START Data for this exercise

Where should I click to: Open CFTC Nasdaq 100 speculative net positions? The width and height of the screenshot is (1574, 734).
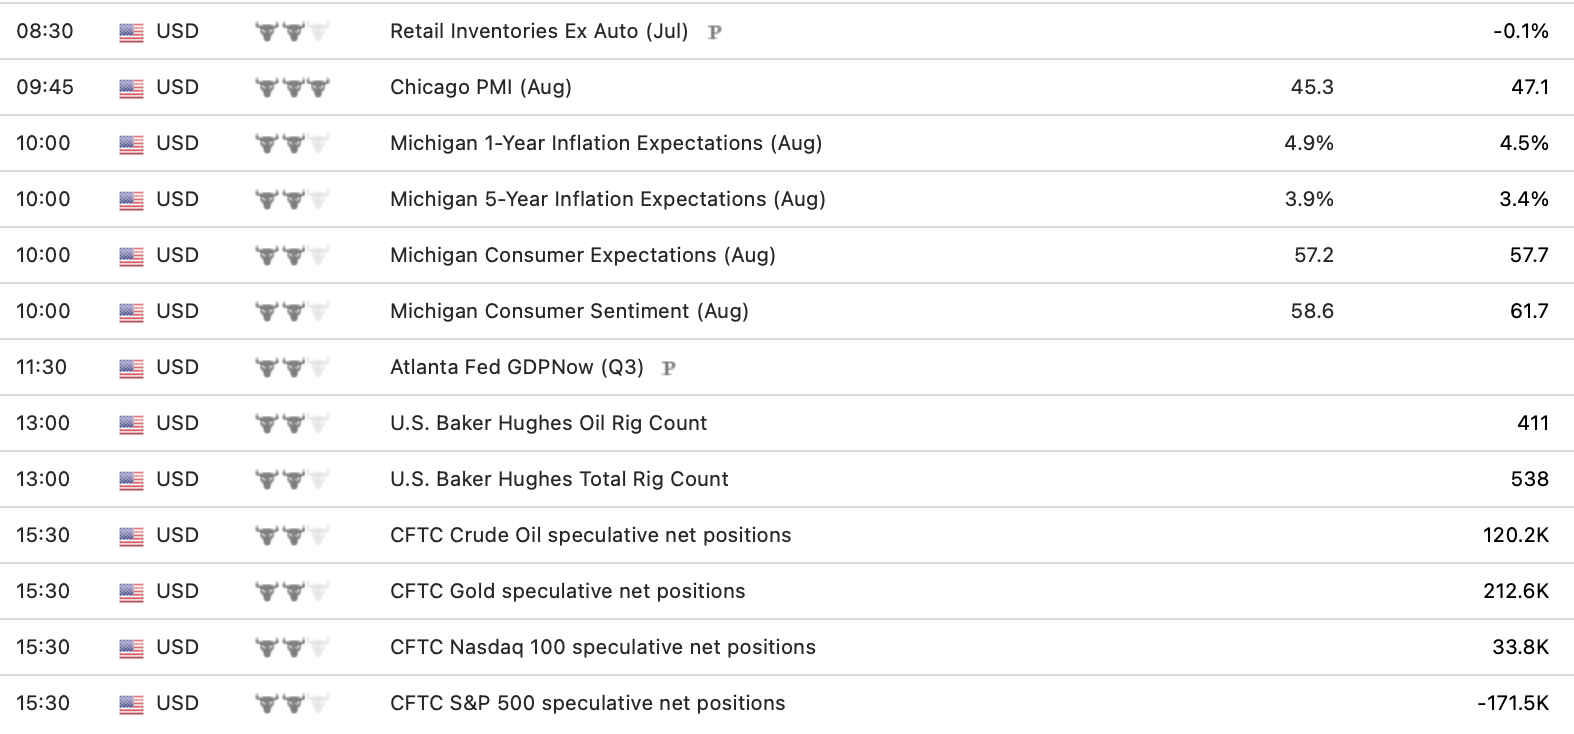tap(603, 647)
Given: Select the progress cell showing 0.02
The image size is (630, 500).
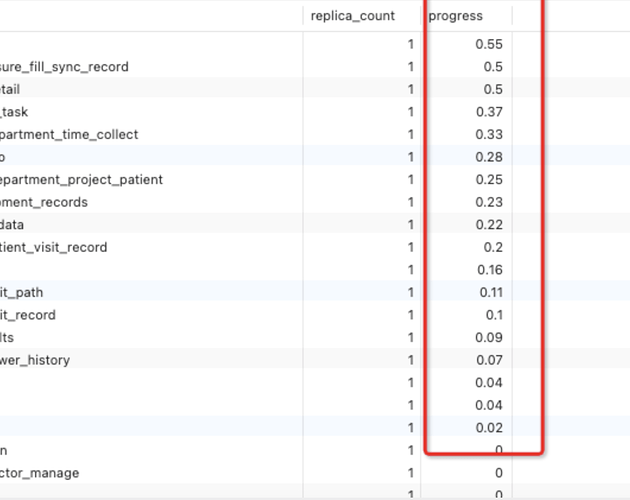Looking at the screenshot, I should pyautogui.click(x=466, y=428).
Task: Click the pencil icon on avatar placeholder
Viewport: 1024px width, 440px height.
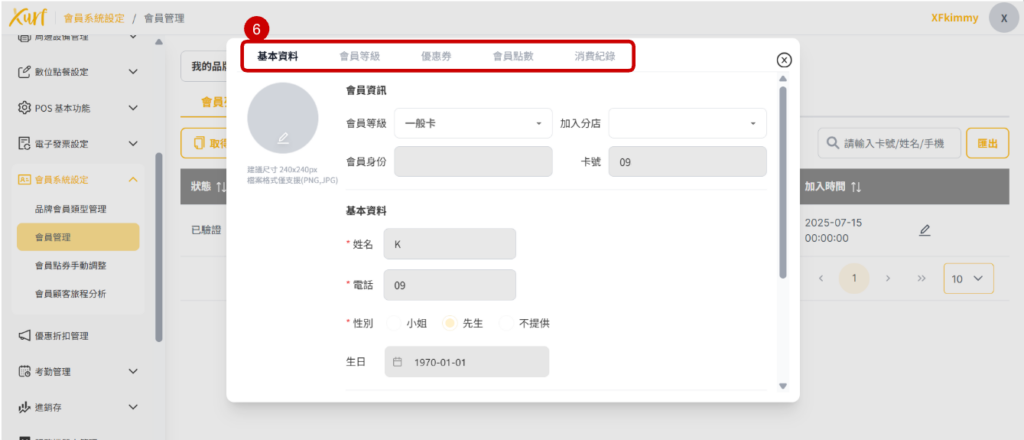Action: coord(283,137)
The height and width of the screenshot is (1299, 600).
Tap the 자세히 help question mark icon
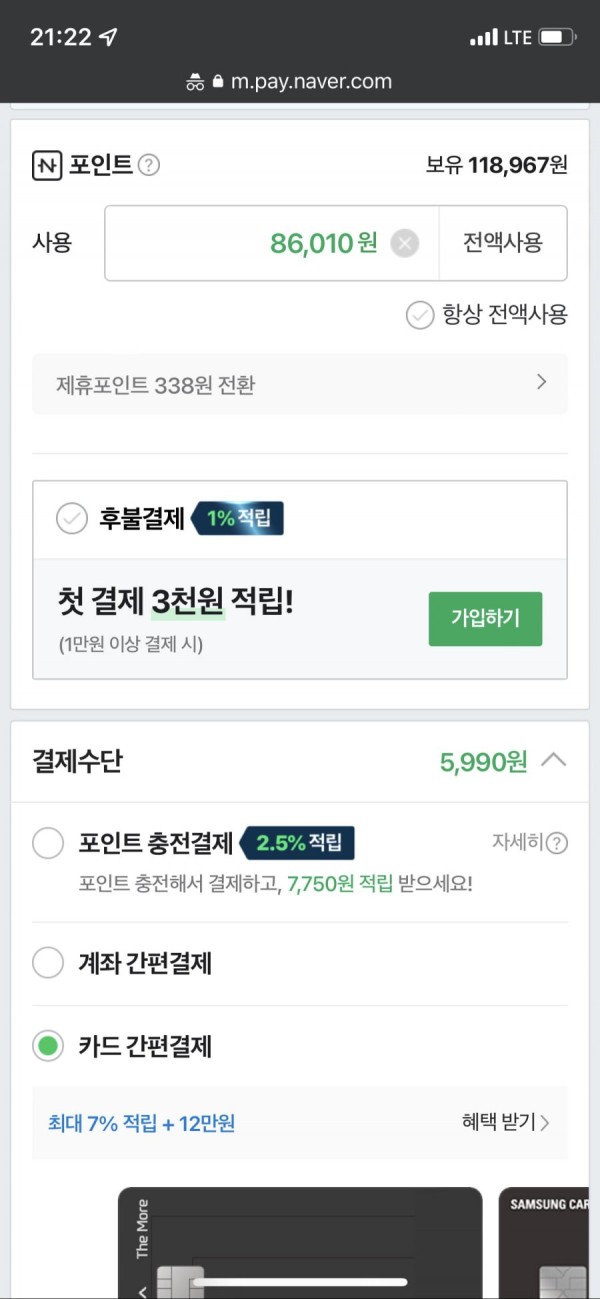coord(557,843)
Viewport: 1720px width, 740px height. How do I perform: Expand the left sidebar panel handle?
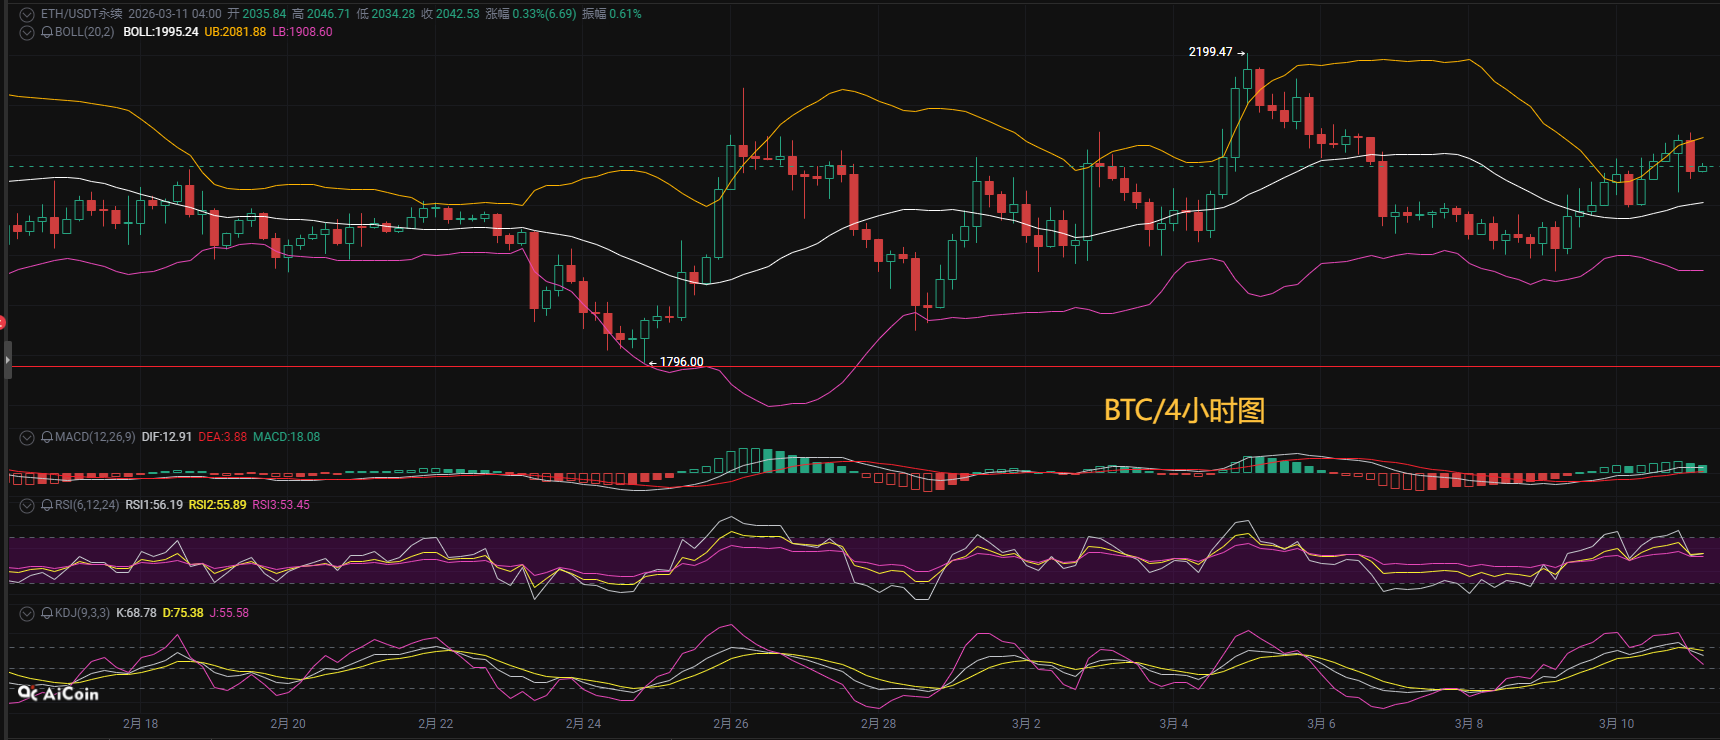point(7,359)
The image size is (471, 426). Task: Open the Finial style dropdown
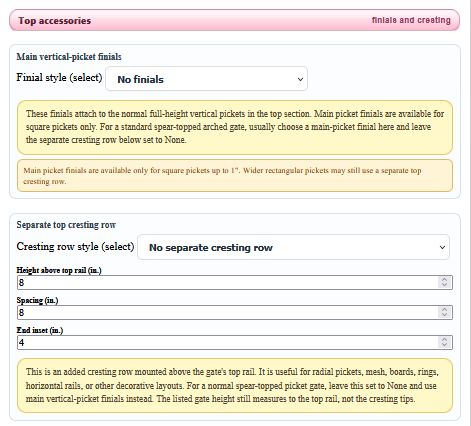(206, 79)
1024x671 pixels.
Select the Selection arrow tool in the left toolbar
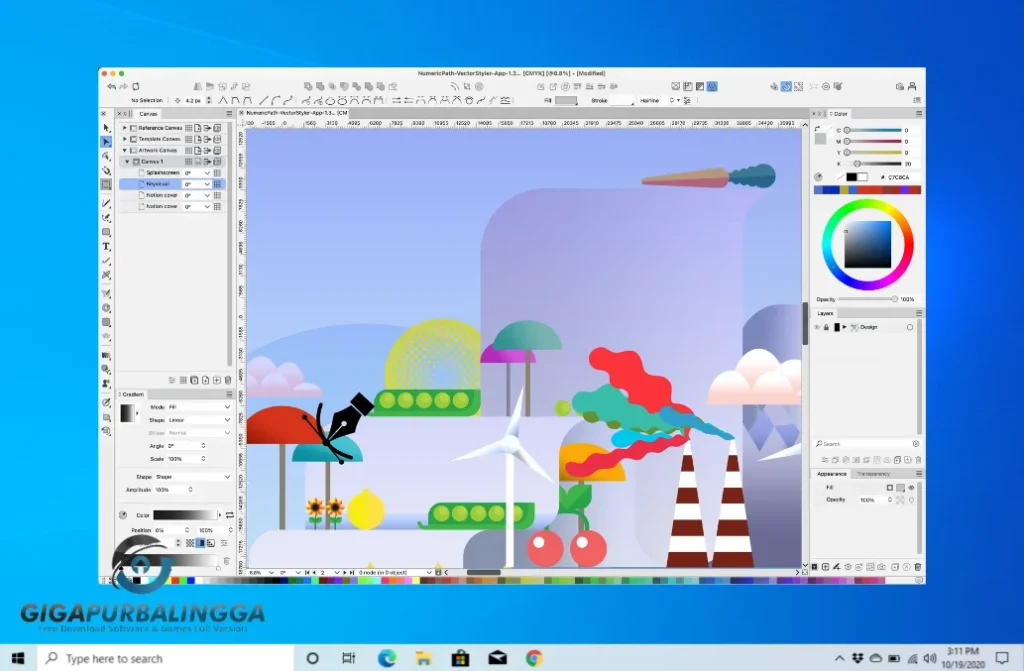tap(106, 128)
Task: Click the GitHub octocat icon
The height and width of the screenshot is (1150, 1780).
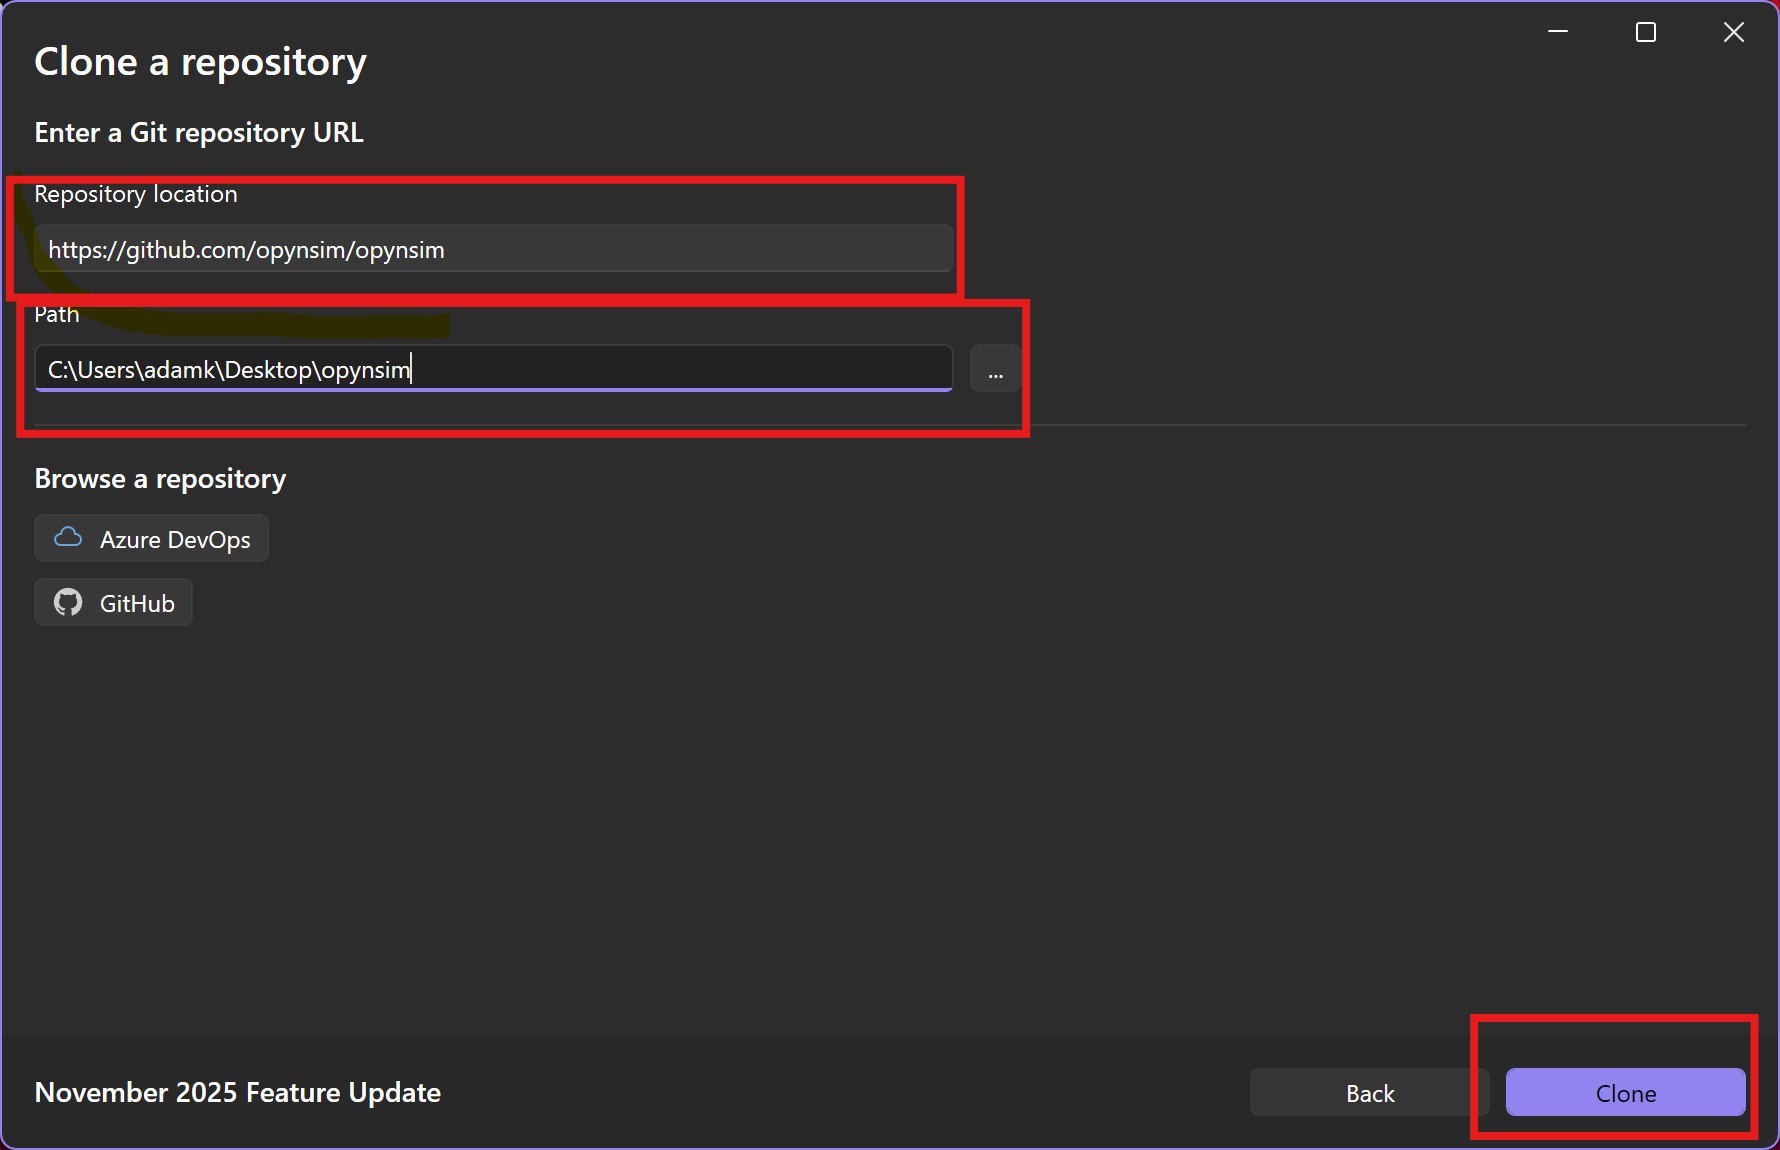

END Data for this exercise

Please reproduce the lines above from the one containing "Select the Selection" through the final line, exactly and inclusively, leaving out each picture.

Select the Selection arrow tool in the left toolbar
tap(106, 128)
Task: Click the GitHub octocat icon
The height and width of the screenshot is (1150, 1780).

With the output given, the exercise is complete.